## Exercise instructions
Scan the entries for the word "column", and copy every line where it appears.

## Data records
++++++++++++++++++++

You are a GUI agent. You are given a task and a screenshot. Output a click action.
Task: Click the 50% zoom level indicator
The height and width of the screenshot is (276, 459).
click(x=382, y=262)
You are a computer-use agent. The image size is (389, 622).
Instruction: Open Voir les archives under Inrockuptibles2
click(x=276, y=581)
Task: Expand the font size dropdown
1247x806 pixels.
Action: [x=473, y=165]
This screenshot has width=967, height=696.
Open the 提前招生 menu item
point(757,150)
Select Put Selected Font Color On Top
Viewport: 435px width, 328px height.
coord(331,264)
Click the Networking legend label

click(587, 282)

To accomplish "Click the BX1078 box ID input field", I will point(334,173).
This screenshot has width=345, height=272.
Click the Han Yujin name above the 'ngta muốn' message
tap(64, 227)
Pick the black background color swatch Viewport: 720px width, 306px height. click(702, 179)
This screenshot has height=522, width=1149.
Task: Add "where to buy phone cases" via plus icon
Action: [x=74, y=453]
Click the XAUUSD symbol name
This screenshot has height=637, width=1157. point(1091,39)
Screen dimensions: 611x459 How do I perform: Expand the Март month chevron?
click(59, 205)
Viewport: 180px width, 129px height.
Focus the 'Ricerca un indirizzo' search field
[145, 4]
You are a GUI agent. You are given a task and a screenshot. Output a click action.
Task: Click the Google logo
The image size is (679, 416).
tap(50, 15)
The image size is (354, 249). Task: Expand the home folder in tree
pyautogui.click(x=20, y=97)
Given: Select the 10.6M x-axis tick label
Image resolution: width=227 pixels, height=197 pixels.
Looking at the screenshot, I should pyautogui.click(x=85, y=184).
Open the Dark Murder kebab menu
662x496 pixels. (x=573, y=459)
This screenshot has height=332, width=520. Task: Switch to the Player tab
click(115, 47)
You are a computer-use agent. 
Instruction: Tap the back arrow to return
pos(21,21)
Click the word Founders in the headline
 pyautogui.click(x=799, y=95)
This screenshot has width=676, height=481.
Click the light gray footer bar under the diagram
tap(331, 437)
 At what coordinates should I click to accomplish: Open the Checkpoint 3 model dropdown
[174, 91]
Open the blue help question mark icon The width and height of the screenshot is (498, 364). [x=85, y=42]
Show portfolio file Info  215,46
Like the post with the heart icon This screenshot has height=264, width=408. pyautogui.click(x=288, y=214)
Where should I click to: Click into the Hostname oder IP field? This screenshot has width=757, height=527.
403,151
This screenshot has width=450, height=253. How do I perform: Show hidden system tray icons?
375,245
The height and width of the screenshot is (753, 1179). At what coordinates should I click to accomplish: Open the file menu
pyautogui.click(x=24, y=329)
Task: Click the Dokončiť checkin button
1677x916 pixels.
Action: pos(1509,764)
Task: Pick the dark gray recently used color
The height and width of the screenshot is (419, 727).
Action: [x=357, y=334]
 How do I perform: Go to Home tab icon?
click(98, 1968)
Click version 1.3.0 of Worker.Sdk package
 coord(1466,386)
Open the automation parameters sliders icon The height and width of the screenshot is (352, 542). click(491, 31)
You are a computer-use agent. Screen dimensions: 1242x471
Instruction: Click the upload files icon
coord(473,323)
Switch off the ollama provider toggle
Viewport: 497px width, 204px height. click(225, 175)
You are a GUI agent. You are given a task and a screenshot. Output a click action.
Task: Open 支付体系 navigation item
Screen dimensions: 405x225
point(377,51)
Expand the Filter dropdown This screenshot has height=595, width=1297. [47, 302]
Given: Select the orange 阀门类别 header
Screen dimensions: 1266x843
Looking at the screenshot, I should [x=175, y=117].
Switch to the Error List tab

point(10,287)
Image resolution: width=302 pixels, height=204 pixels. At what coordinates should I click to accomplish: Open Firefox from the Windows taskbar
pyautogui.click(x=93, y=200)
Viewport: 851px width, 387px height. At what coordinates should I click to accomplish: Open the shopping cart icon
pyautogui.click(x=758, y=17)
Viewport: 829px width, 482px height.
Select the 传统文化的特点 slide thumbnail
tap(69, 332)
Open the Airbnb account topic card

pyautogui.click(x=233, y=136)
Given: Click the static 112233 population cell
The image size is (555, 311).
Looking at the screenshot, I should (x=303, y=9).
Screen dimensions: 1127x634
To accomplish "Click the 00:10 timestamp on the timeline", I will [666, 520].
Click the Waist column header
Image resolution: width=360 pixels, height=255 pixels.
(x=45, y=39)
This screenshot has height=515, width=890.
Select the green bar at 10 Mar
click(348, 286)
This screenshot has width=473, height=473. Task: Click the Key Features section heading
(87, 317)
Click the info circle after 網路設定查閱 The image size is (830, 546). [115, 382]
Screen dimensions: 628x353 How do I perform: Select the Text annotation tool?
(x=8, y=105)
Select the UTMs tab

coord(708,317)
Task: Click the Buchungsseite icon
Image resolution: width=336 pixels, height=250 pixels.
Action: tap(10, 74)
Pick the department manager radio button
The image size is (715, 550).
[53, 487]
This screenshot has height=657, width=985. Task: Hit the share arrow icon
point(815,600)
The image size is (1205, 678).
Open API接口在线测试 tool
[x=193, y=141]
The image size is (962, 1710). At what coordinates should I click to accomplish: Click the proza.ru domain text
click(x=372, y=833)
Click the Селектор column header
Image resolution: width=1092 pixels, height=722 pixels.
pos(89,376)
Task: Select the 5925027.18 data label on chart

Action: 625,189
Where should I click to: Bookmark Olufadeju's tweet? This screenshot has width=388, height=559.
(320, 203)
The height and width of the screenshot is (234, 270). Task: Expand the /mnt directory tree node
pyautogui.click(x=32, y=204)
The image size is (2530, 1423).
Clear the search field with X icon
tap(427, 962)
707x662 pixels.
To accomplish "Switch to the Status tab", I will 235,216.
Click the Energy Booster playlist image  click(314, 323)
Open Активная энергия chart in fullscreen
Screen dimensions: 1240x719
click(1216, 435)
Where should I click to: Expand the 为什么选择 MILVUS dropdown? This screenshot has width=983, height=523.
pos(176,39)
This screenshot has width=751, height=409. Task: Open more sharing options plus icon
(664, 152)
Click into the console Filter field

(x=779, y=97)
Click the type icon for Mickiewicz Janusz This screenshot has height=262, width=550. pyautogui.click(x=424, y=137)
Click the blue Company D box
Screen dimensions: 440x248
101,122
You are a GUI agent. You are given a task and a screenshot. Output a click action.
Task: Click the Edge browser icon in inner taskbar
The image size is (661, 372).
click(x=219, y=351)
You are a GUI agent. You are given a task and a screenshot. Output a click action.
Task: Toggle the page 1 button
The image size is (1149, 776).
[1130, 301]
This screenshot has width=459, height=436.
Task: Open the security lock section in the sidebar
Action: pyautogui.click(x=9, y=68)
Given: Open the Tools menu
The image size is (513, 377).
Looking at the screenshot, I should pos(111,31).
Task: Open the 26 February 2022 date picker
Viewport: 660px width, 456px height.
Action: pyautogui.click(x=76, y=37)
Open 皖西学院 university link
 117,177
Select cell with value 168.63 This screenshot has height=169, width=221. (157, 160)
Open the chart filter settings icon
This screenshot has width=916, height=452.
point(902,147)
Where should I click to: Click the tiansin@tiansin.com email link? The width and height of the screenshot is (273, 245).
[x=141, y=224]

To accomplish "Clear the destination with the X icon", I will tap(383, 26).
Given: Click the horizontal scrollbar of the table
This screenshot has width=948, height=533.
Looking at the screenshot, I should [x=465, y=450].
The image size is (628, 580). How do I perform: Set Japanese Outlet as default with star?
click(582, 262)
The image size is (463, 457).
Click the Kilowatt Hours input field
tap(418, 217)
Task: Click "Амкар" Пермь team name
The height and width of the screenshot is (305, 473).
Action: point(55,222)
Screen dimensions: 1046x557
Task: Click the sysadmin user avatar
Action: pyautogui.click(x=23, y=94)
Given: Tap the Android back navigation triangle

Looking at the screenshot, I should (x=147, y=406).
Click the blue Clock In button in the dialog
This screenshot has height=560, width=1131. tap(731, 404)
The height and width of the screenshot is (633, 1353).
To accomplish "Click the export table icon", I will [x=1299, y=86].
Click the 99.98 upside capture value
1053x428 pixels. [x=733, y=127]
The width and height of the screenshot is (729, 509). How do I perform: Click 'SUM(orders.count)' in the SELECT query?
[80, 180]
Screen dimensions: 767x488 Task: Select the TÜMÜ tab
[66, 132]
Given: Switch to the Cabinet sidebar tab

++++++++++++++++++++

## Exercise solution
Click the Waist column header
Click the Селектор column header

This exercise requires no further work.